Sarah writes said...

I joined a writing group two years ago & it's been a really rewarding experience. I've gained the confidence to let people read & hear my work but I know what you mean about the first time you read out to a group of writers, I felt sick with nerves!
Mine were very gentle the first few times, I think they sensed the fear, but my writing has really developed from their input & constructive criticism. The rule with them is that you have to be polite, honest but polite about it. I've come home & rewritten entire works but I know I've learned something from it.
Glad you're enjoying it! xx

Catherine Noble said...

Thanks, Sarah! I'd love to learn how to read my work out loud properly, all theatrical and the likes. Your group has a very good rule, I'm not surprised it works well for you :) xx

michelle said...

Hi Catherine.
The one thing I haven't done is join a physical writers group... I can't seem to find one in my neck of the woods. Maybe I'm not looking hard enough? *sighs*
Hope you well?
Happy page polishing!
Writer In Transit

michelle said...

Hi Catherine.
The one thing I haven't done is join a physical writers group... I can't seem to find one in my neck of the woods. Maybe I'm not looking hard enough? *sighs*
Hope you well?
Happy page polishing!
Writer In Transit

Catherine Noble said...

Hi Michelle!

I toyed with the idea of joining an online group, but I knew I wouldn't stick to it with any real commitment. Why don't you start your own writers group? I'm sure there'll be plenty near you who'd like to sign up!

I'm very well, thanks, hope you're well too!
x

Anne Stenhouse said...

Hullo Catherine, I'm a member of Edinburgh Writers' Group and it's been invaluable to me. The contacts and the insider gossip, apart from anything else are worth so much. Our syllabus usually has competitions and entrants can expect a short critique on the return of their ms. Michelle, the club accepts country members. There is a web page. Also the Scottish Association of Writers' website will have a list of affiliated Scottish clubs. I'm not familiar with other parts of the UK, but there's no doubt someone on here who is. If you're Uk based - I suppose the net is international and you might be in the Arctic circle! Finally, I've become a published novelist this year and a lot of that is owed to the readers of the Romantic Novelists' Association's New Writers' Scheme. if you write novel length romance check it out. Anne Stenhouse

L said...

I joined a writing group through my town's library service and we meet once a month. This not only encourages me to write on whatever theme but also gave me the opportunity to write for and help produce a programme for a local radio station. It's good fun and stimulating and the members are most encouraging, perhaps too much so as I don't get much constructive criticism!

Amanda Saint said...

You do make me laugh, Catherine! Your description of the synopsis sounds much like mine. Harder to write than the novel itself!

I'm in a few different writing groups but they are all online or via email as I live in the middle of nowhere! My most helpful one is just 3 of us that met on a writing course a few years ago and became friends. Now we email our work around and have Skype chats to workshop things.

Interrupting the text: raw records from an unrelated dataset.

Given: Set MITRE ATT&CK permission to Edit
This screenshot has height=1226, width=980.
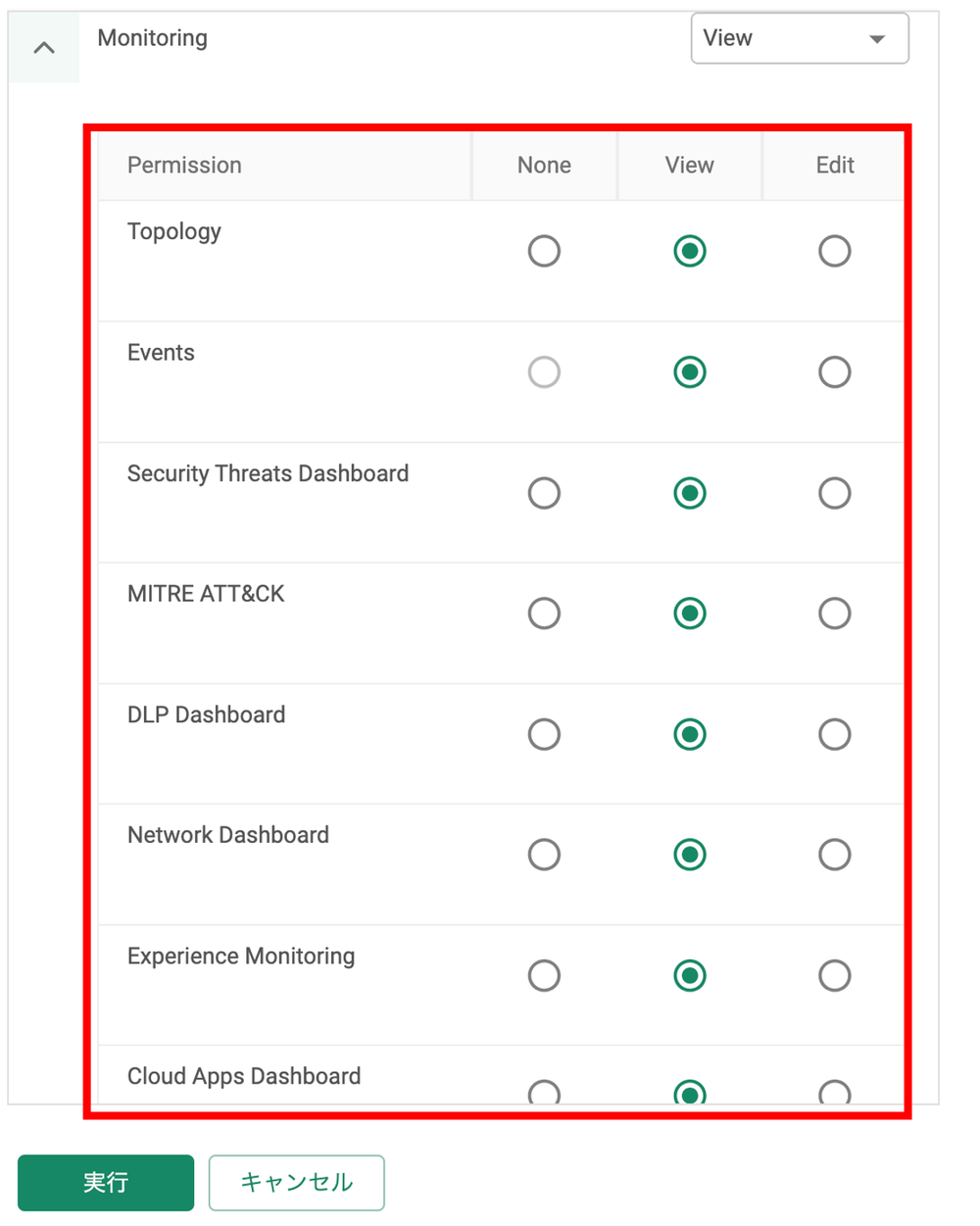Looking at the screenshot, I should coord(834,614).
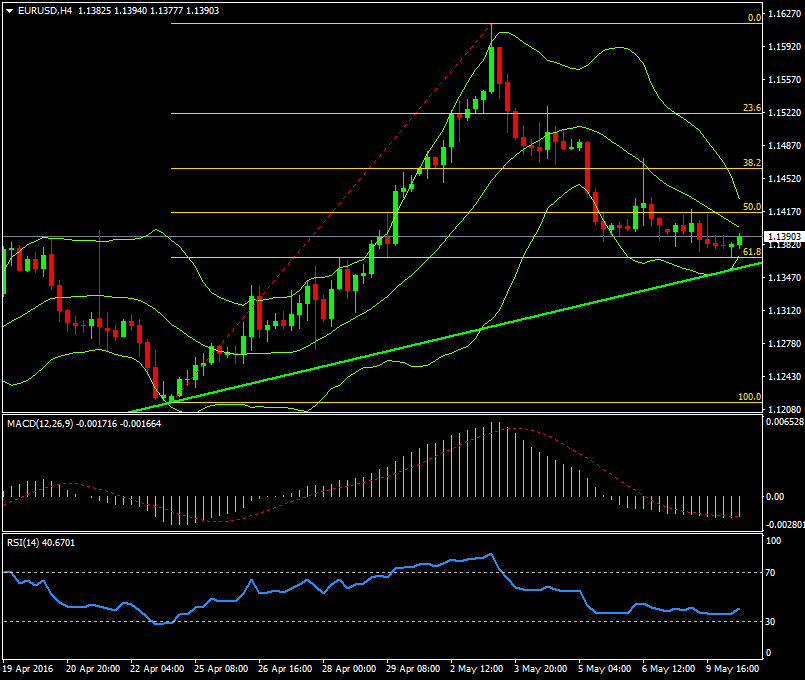Click the 1.12080 price on the scale

[x=784, y=410]

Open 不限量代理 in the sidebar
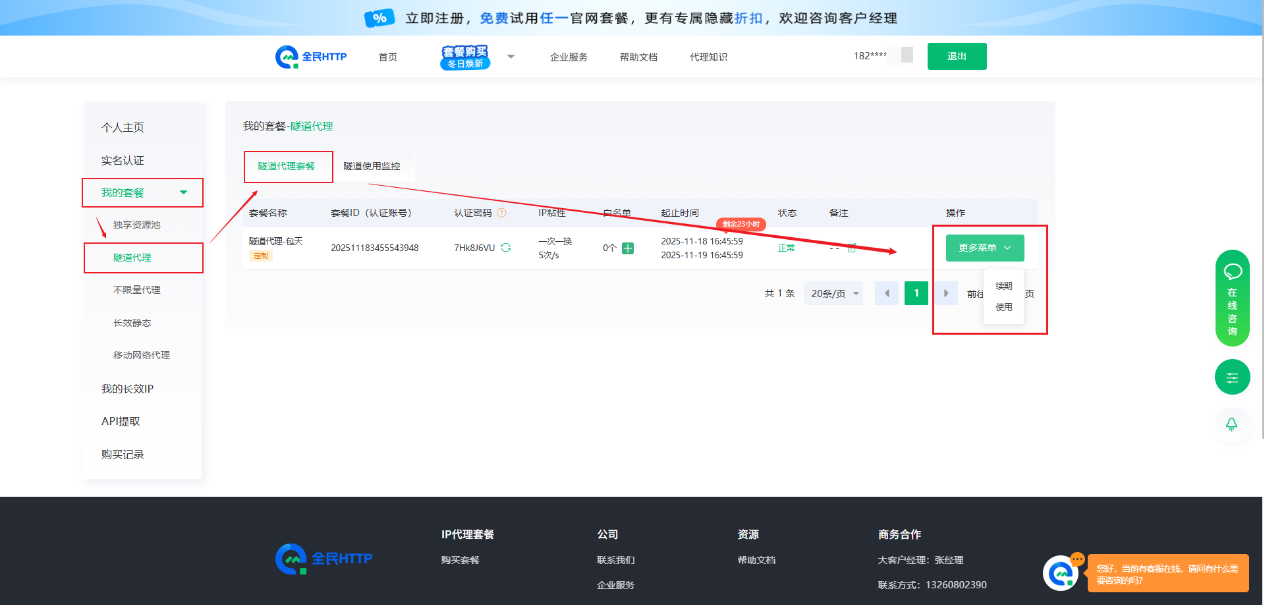[137, 290]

I've also been gallivanting with the short story and loving it. It's nice to finish something as the whole novel writing thing is a long-term game.

A x

mrkelly2u said...

Hi Catherine - this really spoke to me as I have had an almost identical experience having only fairly recently joined a writing group myself. It has rejuvenated my passion for writing and I already feel that I have started to improve as a result of the excellent, constructive criticism.

Also - loved the line about missing that cocky bastard! I know exactly what you mean! Where is that overly confident 21 year old when you need them? Great post and good luck with your work.